*TÂCHE DEMANDÉE*: Recopiez mot pour mot le passage du texte sur la rue Jean-Pierre-Timbaud qui va de « Une journaliste a » jusqu'à « émouvant et glaçant. » inclus.

*EXTRAIT À LIRE*:
====

Une journaliste a enquêté sur l’islamisation du quartier où elle a habité, celui de la rue Jean-Pierre-Timbaud, dans le XIe arrondissement de Paris. Une artère sous l’influence de la mosquée Omar. Entre bobos et barbus, un récit édifiant, émouvant et glaçant.
Géraldine Smith a longtemps arpenté la rue Jean-Pierre-Timbaud, cette longue artère parisienne qui court du sud du boulevard de Belleville jusqu’au boulevard du Temple, entre le XIe et le XXe arrondissement de Paris. Elle disait sa fierté d’habiter ce quartier populaire et mélangé. Ses enfants étaient scolarisés dans une petite école catholique qui accueillait beaucoup de musulmans, un établissement mitoyen de la mosquée Omar. Sous l’influence de ce haut lieu de l’islam radical, elle a vu le haut de la rue évoluer en une dizaine d’années, devenir un coin d’asphalte où les librairies intégristes évincent le petit commerce, où les femmes ne se risquent plus à se promener bras nus.

====

*ENREGISTREMENTS FOURNIS*:
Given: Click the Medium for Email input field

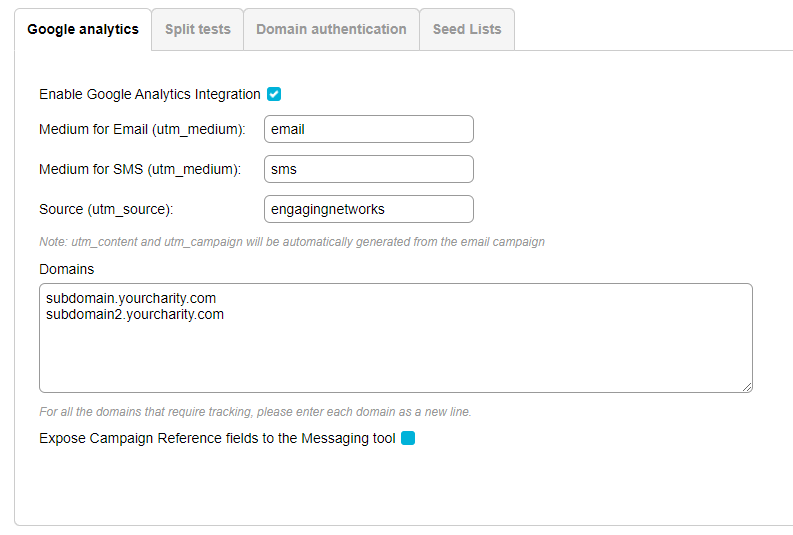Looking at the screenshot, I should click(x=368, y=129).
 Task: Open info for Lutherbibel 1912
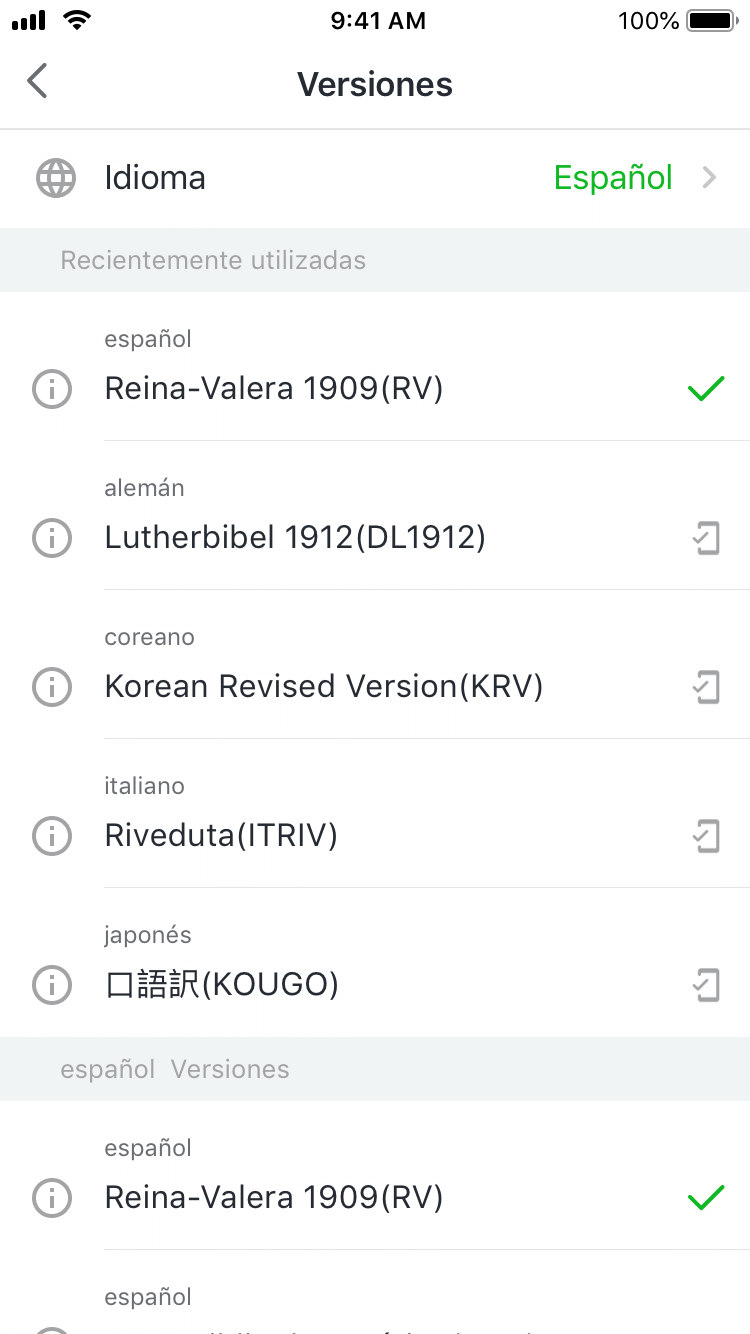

====

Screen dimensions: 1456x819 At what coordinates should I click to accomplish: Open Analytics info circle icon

====

*RÉPONSE COMPLÈTE*:
Une journaliste a enquêté sur l’islamisation du quartier où elle a habité, celui de la rue Jean-Pierre-Timbaud, dans le XIe arrondissement de Paris. Une artère sous l’influence de la mosquée Omar. Entre bobos et barbus, un récit édifiant, émouvant et glaçant.